> _TO DO_: Find the line below with "Image resolution: width=611" and the line with "Given: Click the Seattle Sounders logo". Output them and the lines between, exactly, but not the pictures.

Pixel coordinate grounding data
+++++
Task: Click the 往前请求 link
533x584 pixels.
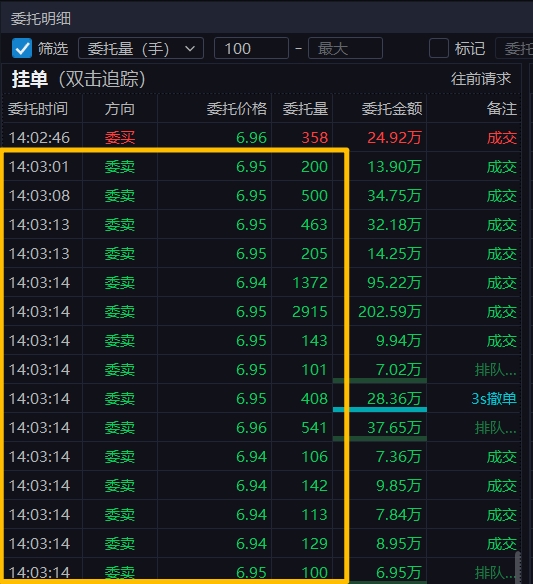Action: point(481,79)
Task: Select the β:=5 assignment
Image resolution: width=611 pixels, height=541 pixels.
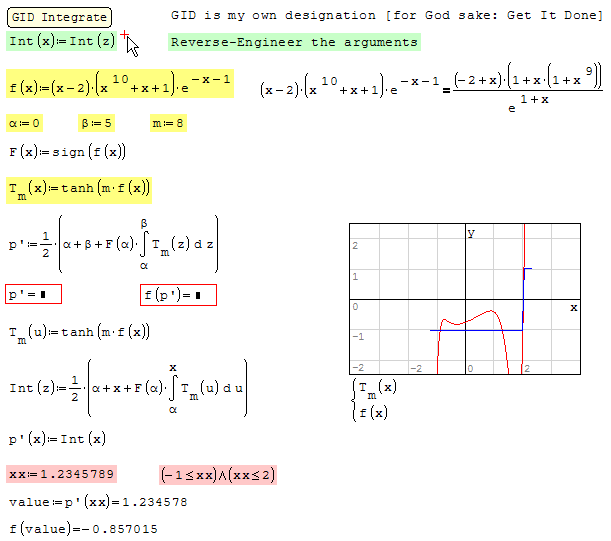Action: tap(96, 123)
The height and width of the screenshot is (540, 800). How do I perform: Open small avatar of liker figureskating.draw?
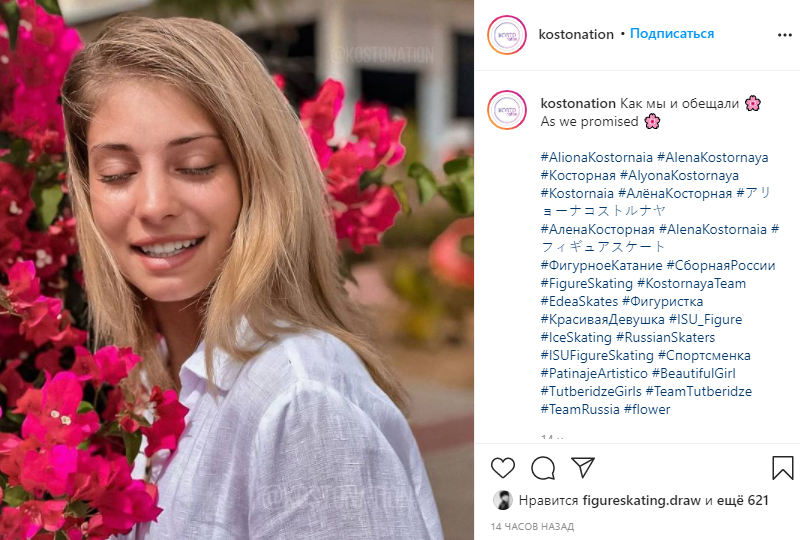point(502,500)
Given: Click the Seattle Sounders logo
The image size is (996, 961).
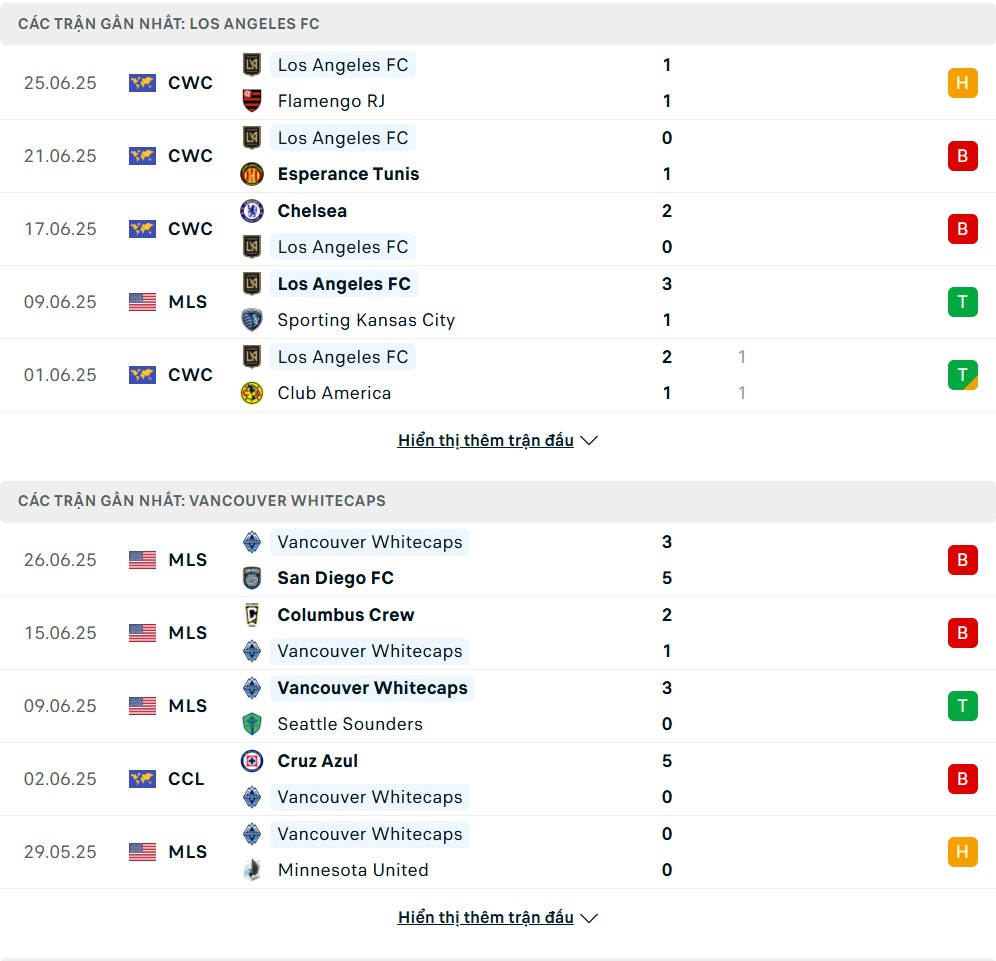Looking at the screenshot, I should point(252,724).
+++++
> _SOLVED EXERCISE_:
Image resolution: width=611 pixels, height=541 pixels.
Action: tap(96, 123)
The height and width of the screenshot is (540, 800). How do I perform: Open small avatar of liker figureskating.draw?
point(502,500)
Given: Click the Seattle Sounders logo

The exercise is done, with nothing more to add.